John 18:33-37

Here we have skipped over to John's gospel to close out Pentecost. This story of a conversation between Jesus and Pilate is not recorded in Mark. Pilate is looking for some way to reconcile, justify within himself what is going to happen to Jesus. Is he really a king? Because if he is it makes Pilates job a whole lot easier because Jesus is a traitor to the state of Rome, deserving death. 

In John we get the whole dream that Pilates wife has. She believes Jesus is innocent of the charges brought against him and begs Pilate to do nothing. This is where we are caught in today. Pilate wants to ease his conscious. Be reconciled to what he is going to do and Jesus doesn't make this easy for him until his claim that his kingdom is not of this world. 

Reconciliation is not an easy thing. Pilate is beginning a struggle with that, one to put his mind at rest. The Roman belief in dreams was known to the writer of John and so we struggle with Jesus' putting Jesus to death. The thing about this exchange is Pilate latches onto Jesus' claim of his kingdom not being of this world. Then Pilate says, asks if he is claiming kingship in order to ease his mind, instead Jesus tells him Pilate is the one making the claim he is king, not Jesus. Finally Pilate admits defeat, orders home crucified and washes his hands of the verdict because he has not struggled fully with being reconciled. 

As we look at our world now we have so many choices. We can be like Pilate and wash our hands of the whole affair. Calling our claims to protection and not accepting refugees as justified. Reconciliation means opening our arms wide and welcoming in the orphan, the widow, the stranger. It means being vulnerable. Reconciling means we may be hurt because we choose to drop out barriers and welcome what is to come. 

Jesus is doing this in John's gospel. There is no defense, his kingdom is not of this world, he embraces the cross with his arms wide open to be vulnerable for us. To reconcile the world to himself. We have this opportunity before us today. 

Do we close ourselves off to the healing power of standing in those places where we are most vulnerable, or do we close it off? Do we believe more in the kingdoms of this world or do we believe in Gods kingdom?

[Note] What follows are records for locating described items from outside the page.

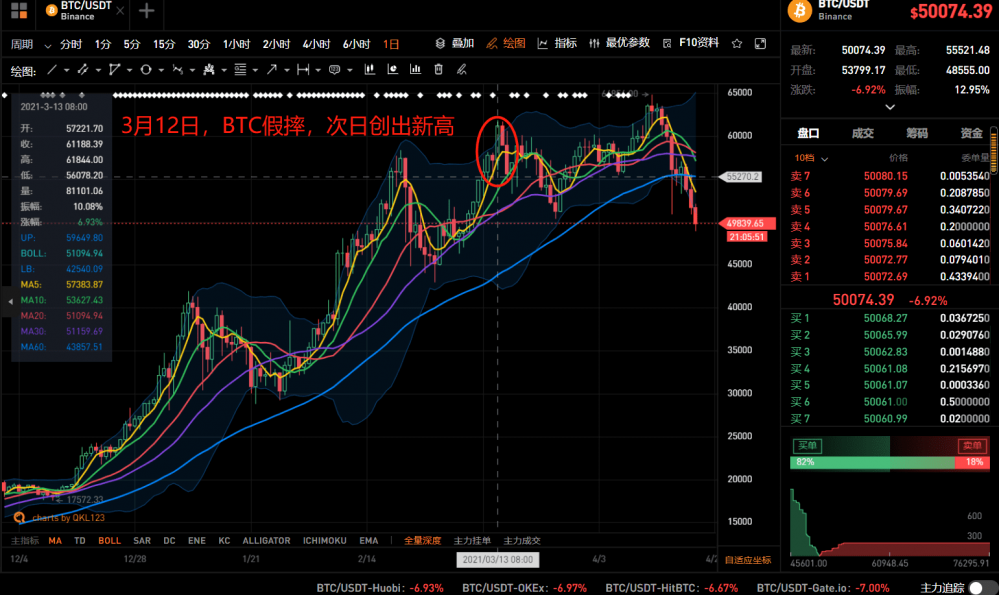The width and height of the screenshot is (999, 595).
Task: Select the trend line drawing tool
Action: [x=52, y=70]
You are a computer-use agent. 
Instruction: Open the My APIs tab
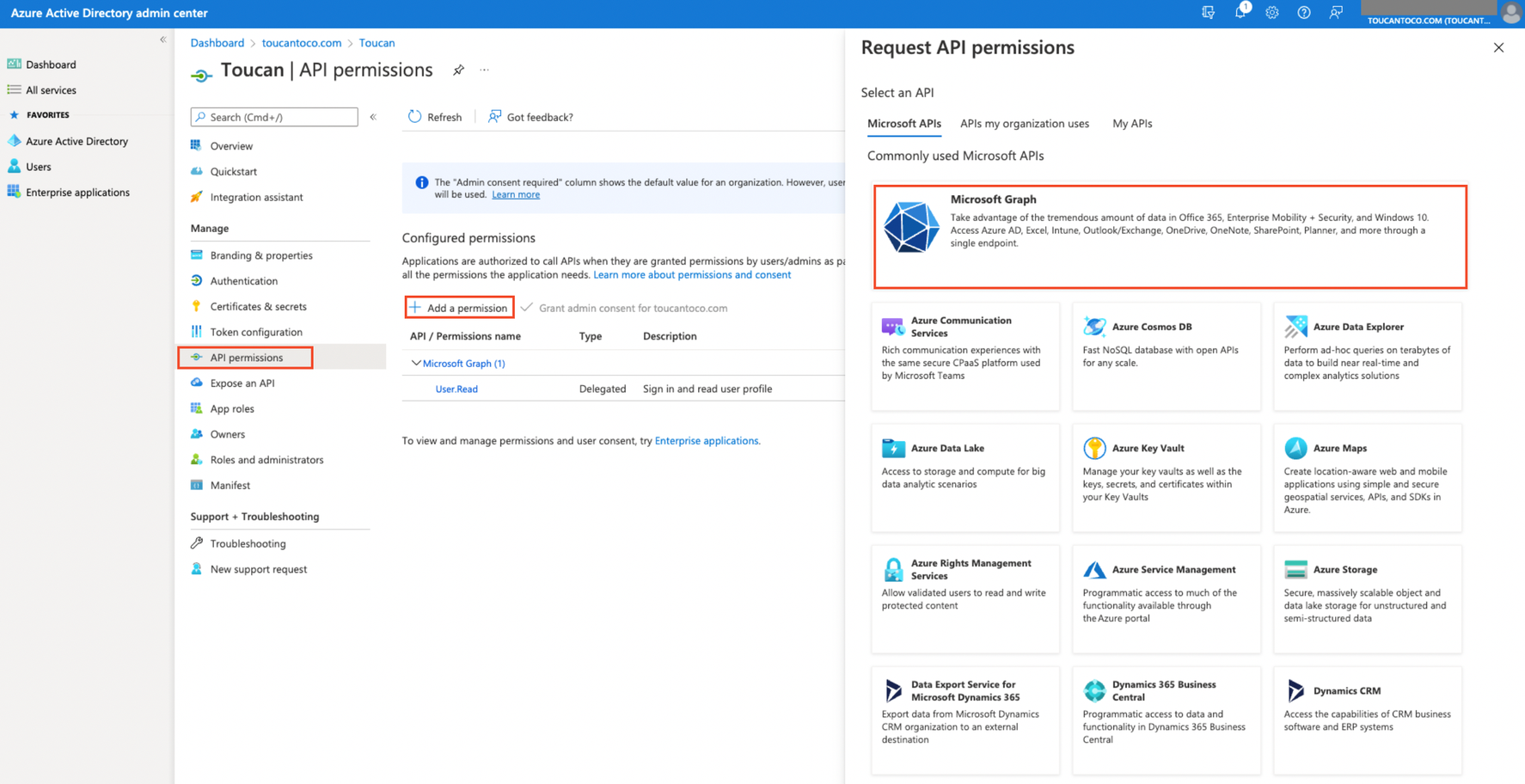pyautogui.click(x=1132, y=123)
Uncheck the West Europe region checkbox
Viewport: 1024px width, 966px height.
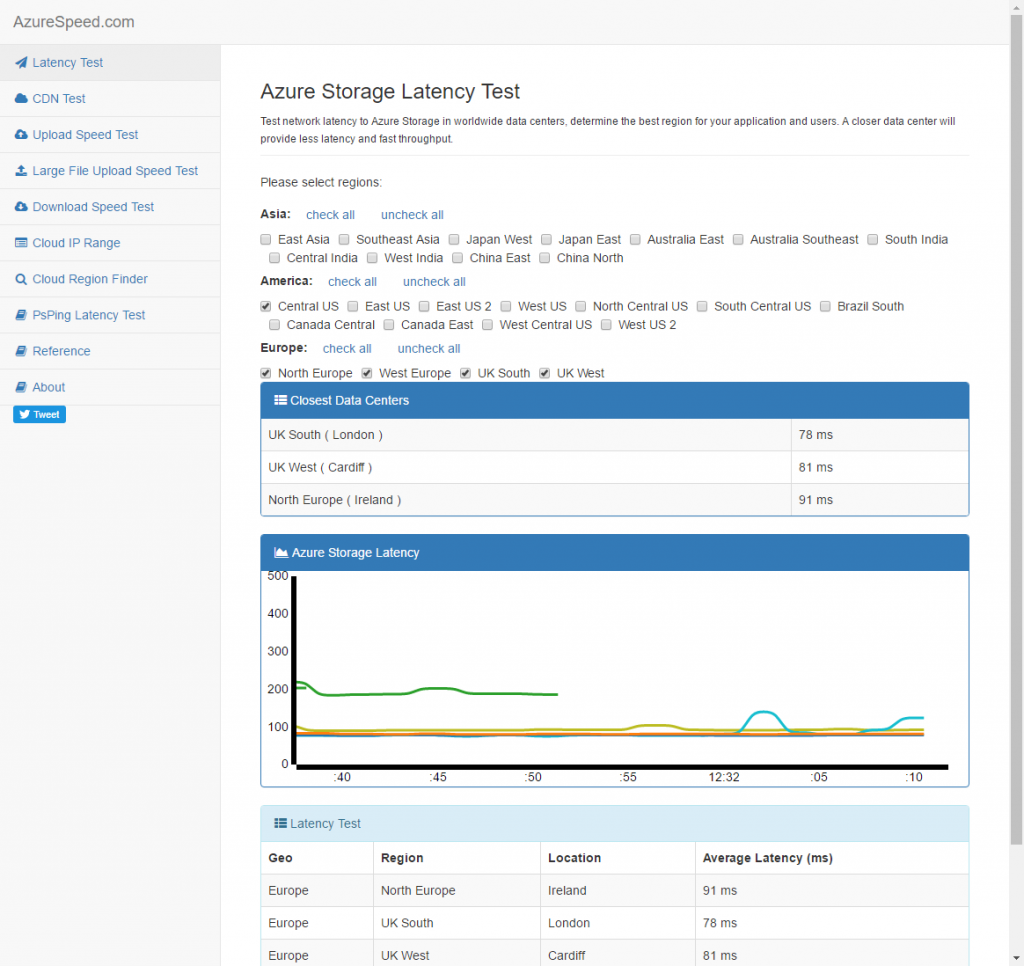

Have we taken time to be venerable and pray at the foot of the cross?

We are the church, we should be the example of reconciliation in the world. Have we even struggled with our own stories of reconciliation? Do we realize we have been drawn to the foot of the cross like Mary and John to be carers if one another, a son and a mother? Can we be the examples of Gods reconciling power or will we choose to just wash our hands? 

Reconciliation means struggle, it is in the Kings last words today in Samuel, it is in the words of Revelation that tell us God is the Alpha and Omega, it is an opportunity in today's gospel that Pilate doesn't take and Jesus does. It is something we should be as the church, which is that light on the hill for all to see. Do we dare to do the hard work of being vulnerable, of discovering the hope of what lays buried, and walk together as sisters, brothers, mothers, children, all a part of Gods family no matter where we come from.